- Title card
- Directed by: Robert McKimson
- Story by: Warren Foster
- Starring: Mel Blanc
- Music by: Carl Stalling
- Animation by: Manny Gould Charles McKimson I. Ellis Anatolle Kirsanoff (unc.) Fred Abranz (unc.)
- Layouts by: Cornett Wood
- Backgrounds by: Richard H. Thomas
- Color process: Technicolor
- Production company: Warner Bros. Cartoons
- Distributed by: Warner Bros. Pictures The Vitaphone Corporation
- Release date: March 6, 1948;
- Running time: 7:07
- Country: United States
- Language: English

= Daffy Duck Slept Here =

Daffy Duck Slept Here is a 1948 Warner Bros. Merrie Melodies cartoon, directed by Robert McKimson. The cartoon was released on March 6, 1948, and stars Porky Pig and Daffy Duck.

==Plot==
Porky Pig, amidst a bustling city with no available hotel rooms due to a convention, reluctantly shares his lodging with the boisterous and irritating Daffy Duck. Throughout the night, Daffy's disruptive behavior escalates, culminating in Porky's frustration and eventual retaliation by confining Daffy in a pillowcase and discarding him out of the window. Undeterred, Daffy returns, intent on revenge.

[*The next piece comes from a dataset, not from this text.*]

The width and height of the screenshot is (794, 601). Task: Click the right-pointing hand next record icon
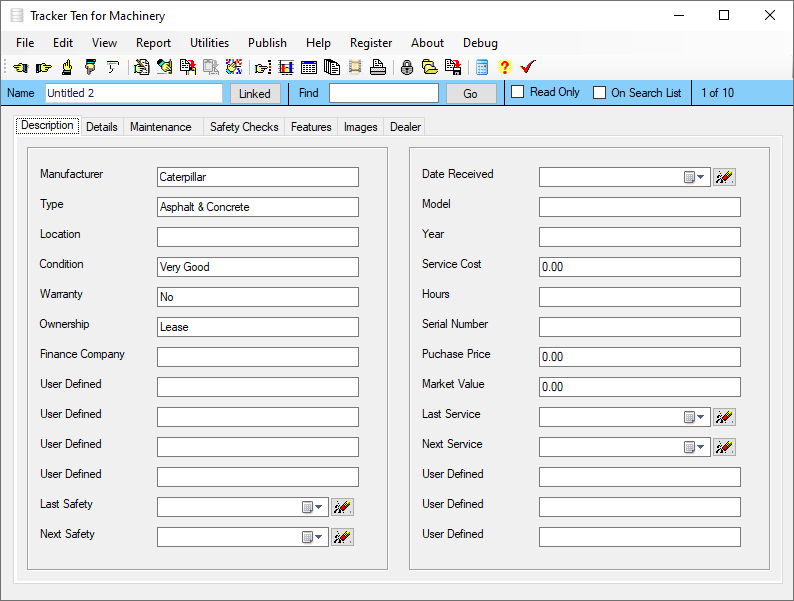(x=43, y=68)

Exploiting Porky's drowsiness, Daffy deceives him into believing he is boarding a train, only to witness Porky's departure on an actual locomotive. Despite his annoyance, Daffy expresses amusement at the situation, remarking on Porky's lack of reading material for the journey.

==Production notes==
The title is a play on the cliché, "George Washington slept here." The film is a sequel to 1947's A Pest in the House, which also features Daffy disturbing a hotel patron's sleep.

==Home media==
The short was released on disc 3 of the Looney Tunes Golden Collection: Volume 3 DVD set.